---- Text section

Stiefel Manifold

[Fengcheng-Pei]

Hi,

In my problem, my optimization variable lies in a Stiefel Manifold A (3x2). My original problem P1 is:

max z
s.t.  g(A) >= z
      f(A) >= Q
      A lies in Stiefel Manifold (3x2)

Then I use exact penalty to transform the original problem into a standard unconstrained manifold optimization problem P2 as:

minimize -z + a*b*log[1+exp((z-g(A))/b)] + a*b*log[1+exp((Q-f(A))/b)]
s.t.           A lies in Stiefel Manifold (3x2)

where z, Q are constants, a is the penalty factor and b is the smoothing factor. To solve this problem, I increase a and decrease b to iteratively optimize A until convergence. However, the objective function of P2 just increases with the increase of penalty factor a and doesn't converge to -z. The original problem is to find the feasible solution and I do not know whether my transformation could work well and I cannot understand why the object function of P2 just increase until +nan with iteration.

I really need your help and hope for your response!

--------
---- Extracted records

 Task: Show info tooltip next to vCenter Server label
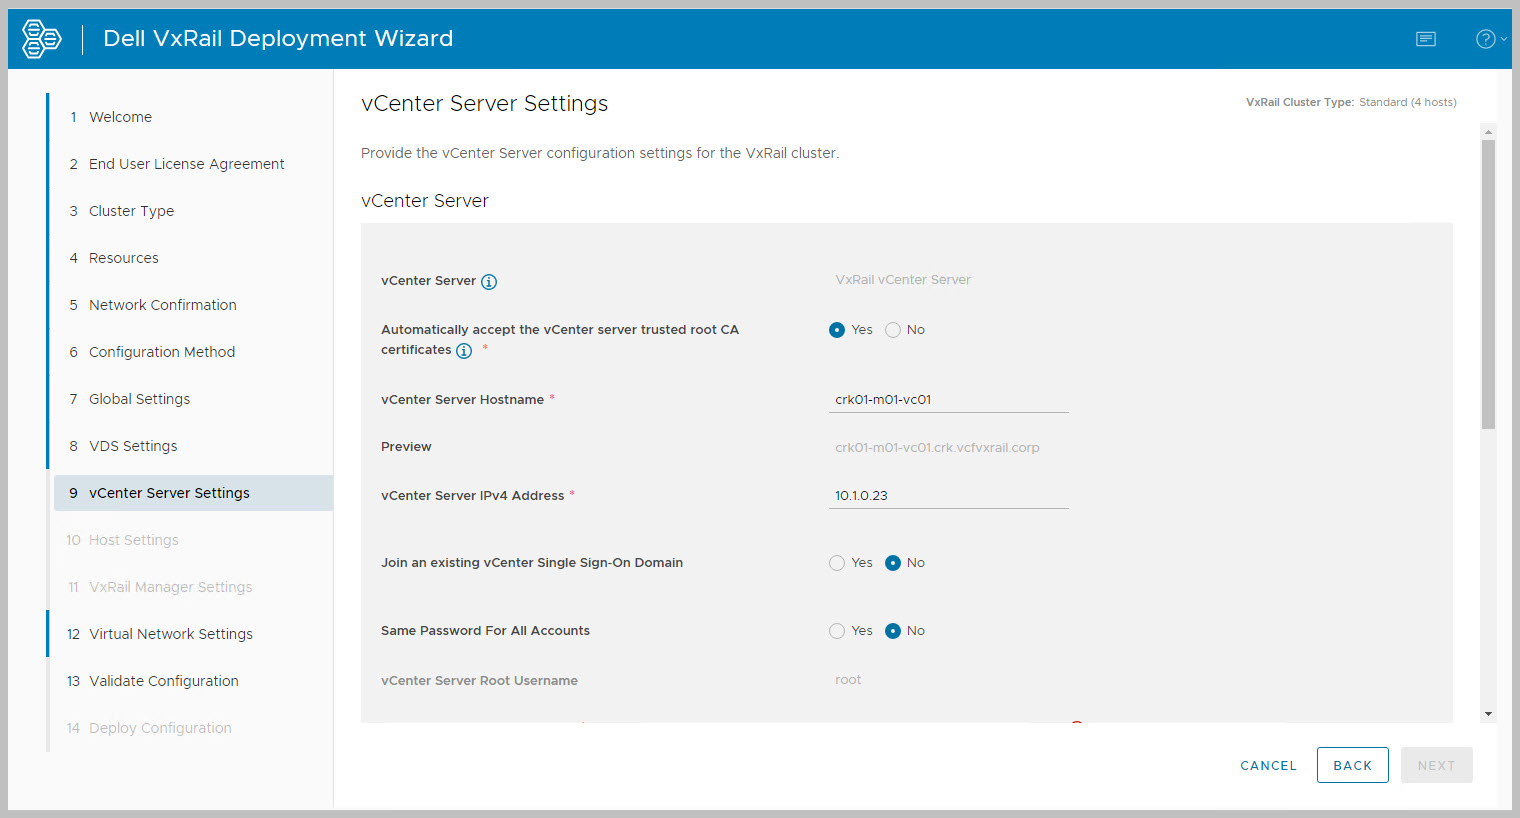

--------
---- Extracted records

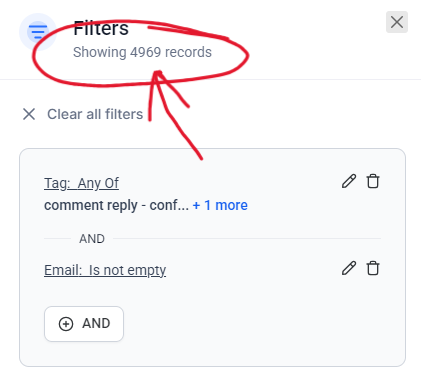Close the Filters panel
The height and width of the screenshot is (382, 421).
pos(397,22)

--------

Exercise prompt: In the forum post about optimization on a Stiefel manifold, rewrite the paragraph beginning "where z, Q are constants" as a short bulleted list that keeps its main facts.

Solved problem:
- z and Q are constants, a is the penalty factor, and b is the smoothing factor.
- A is optimized iteratively until convergence by increasing a and decreasing b.
- The objective of P2 keeps increasing as a grows and does not converge to -z.
- The original problem is to find a feasible solution.
- The poster doesn't know whether the transformation works, or why P2's objective keeps rising with each iteration until it reaches +nan.